§ **EXERCISE INSTRUCTIONS**:
When the line with "Task: Toggle the LFO 1 ReTrigger switch" turns up below, begin repeating exactly, and carry on through the line with "This screenshot has height=1183, width=750."; no pictures go into the copy.

§ **RECORDS FOR PROCESSING**:
***

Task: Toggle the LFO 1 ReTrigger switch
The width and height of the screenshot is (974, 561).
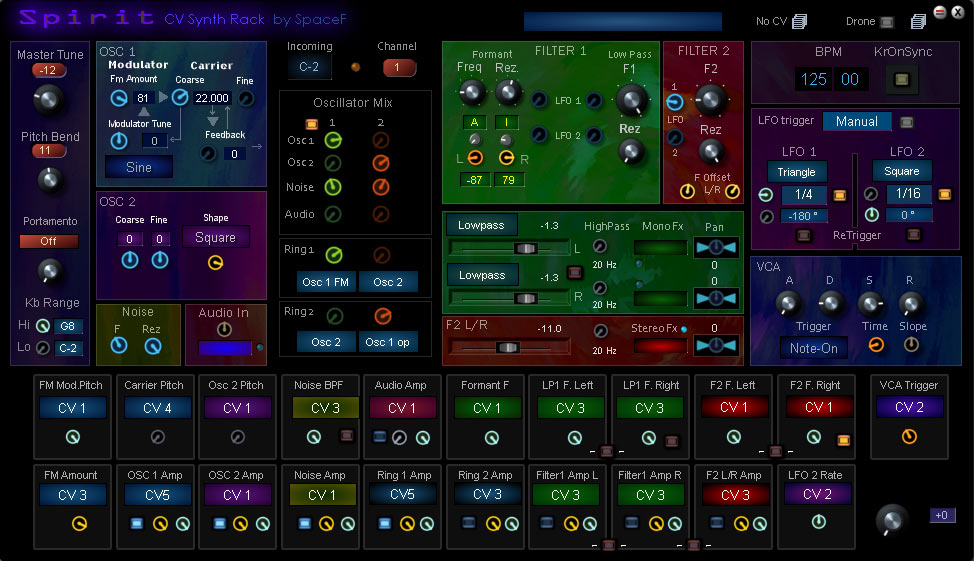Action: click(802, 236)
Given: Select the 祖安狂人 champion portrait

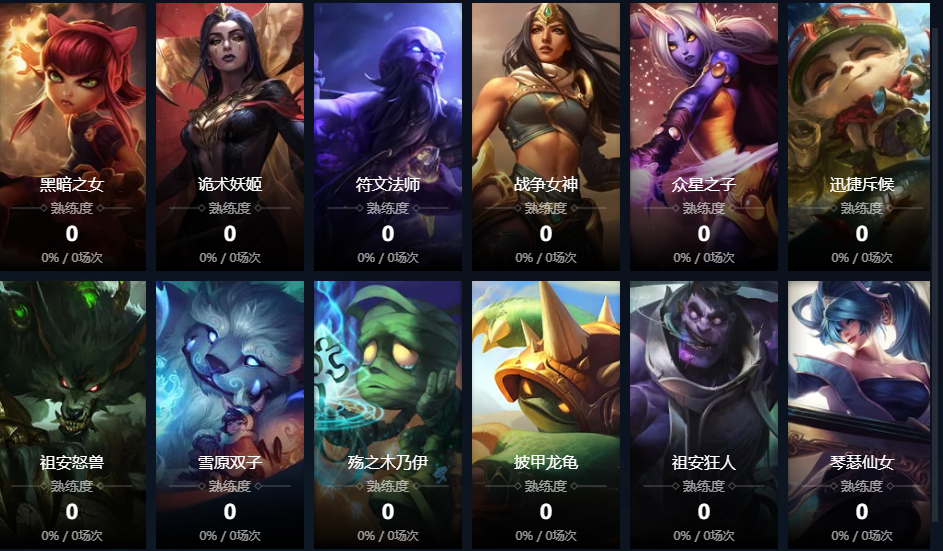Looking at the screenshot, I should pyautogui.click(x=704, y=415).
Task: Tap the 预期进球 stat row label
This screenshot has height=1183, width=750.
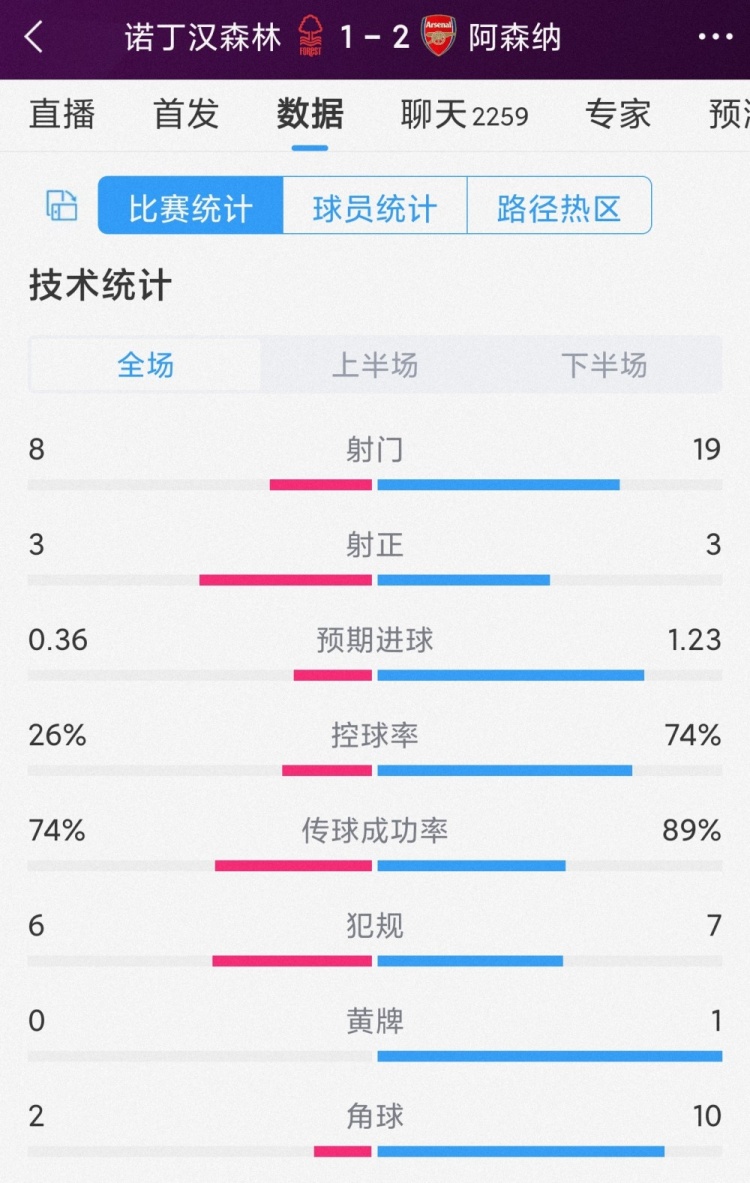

***

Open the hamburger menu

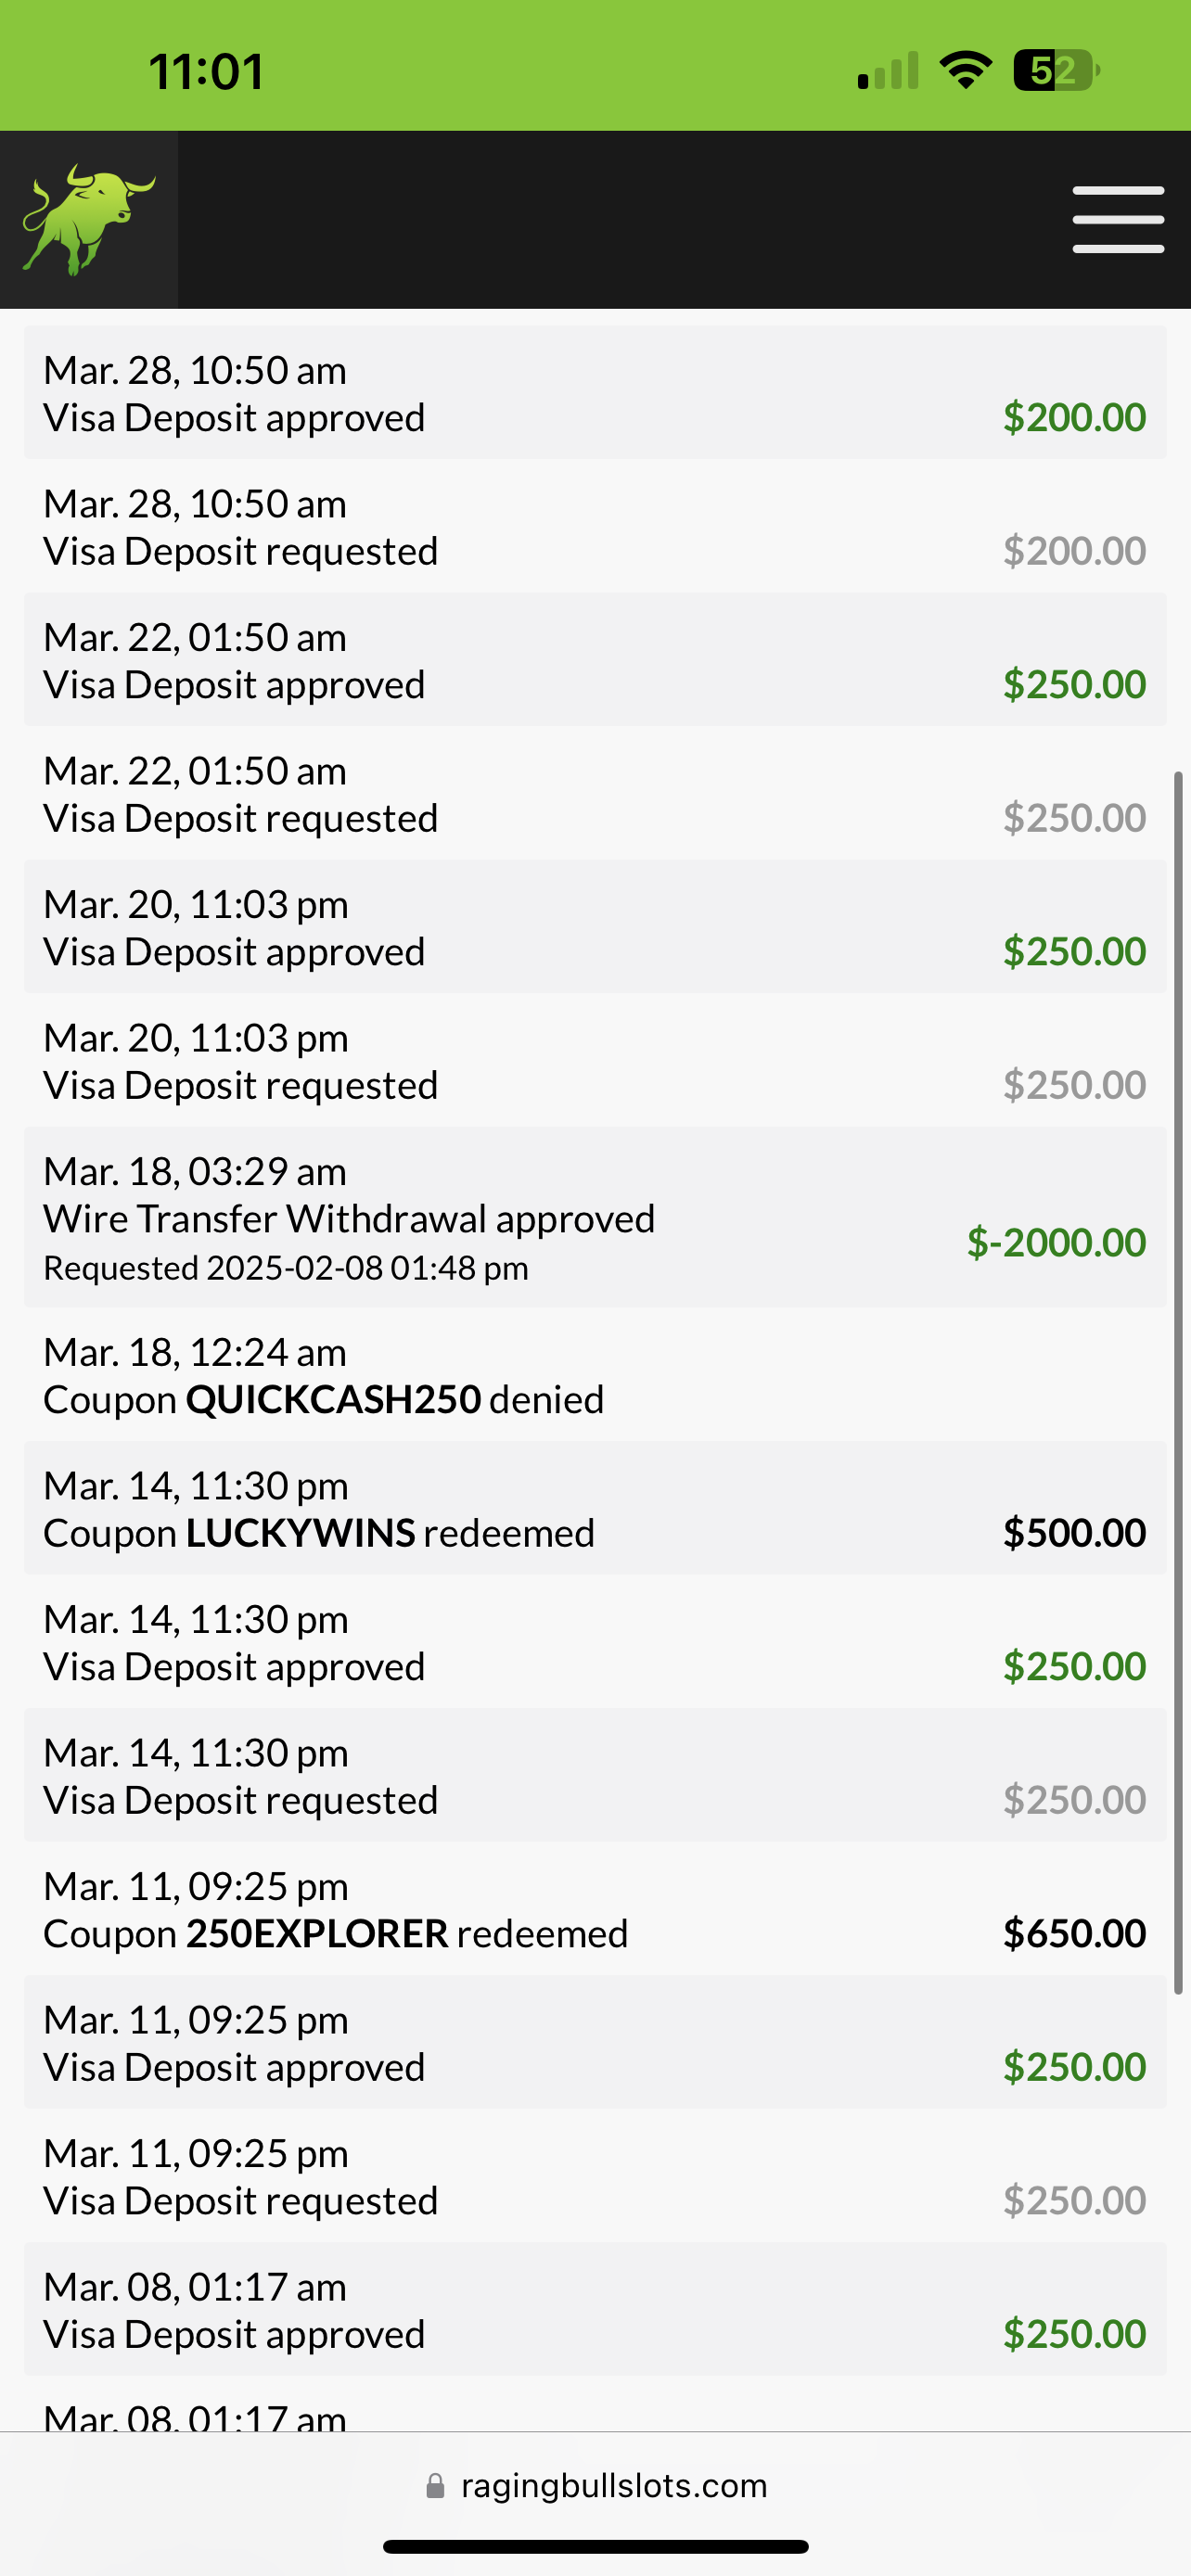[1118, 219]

***

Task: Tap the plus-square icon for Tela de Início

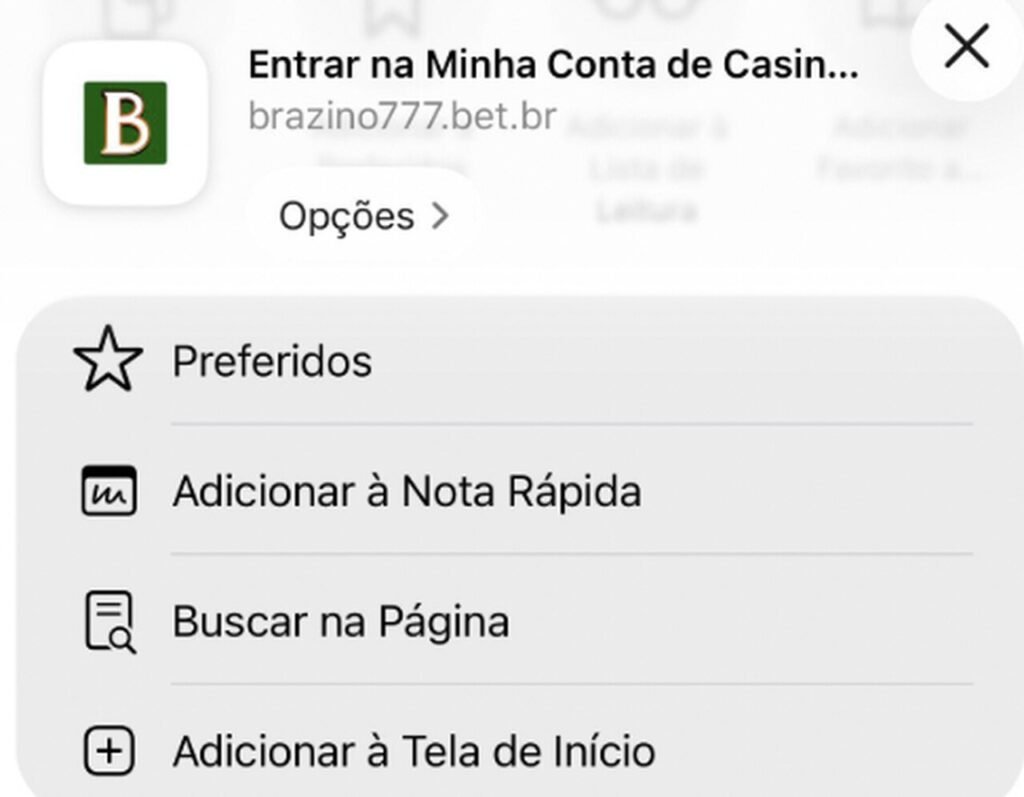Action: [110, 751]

***

§ **TASK OUTPUT**:
Task: Toggle the LFO 1 ReTrigger switch
The width and height of the screenshot is (974, 561).
Action: click(802, 236)
Given: Select the 祖安狂人 champion portrait

Looking at the screenshot, I should pyautogui.click(x=704, y=415).
Task: Tap the 预期进球 stat row label
This screenshot has height=1183, width=750.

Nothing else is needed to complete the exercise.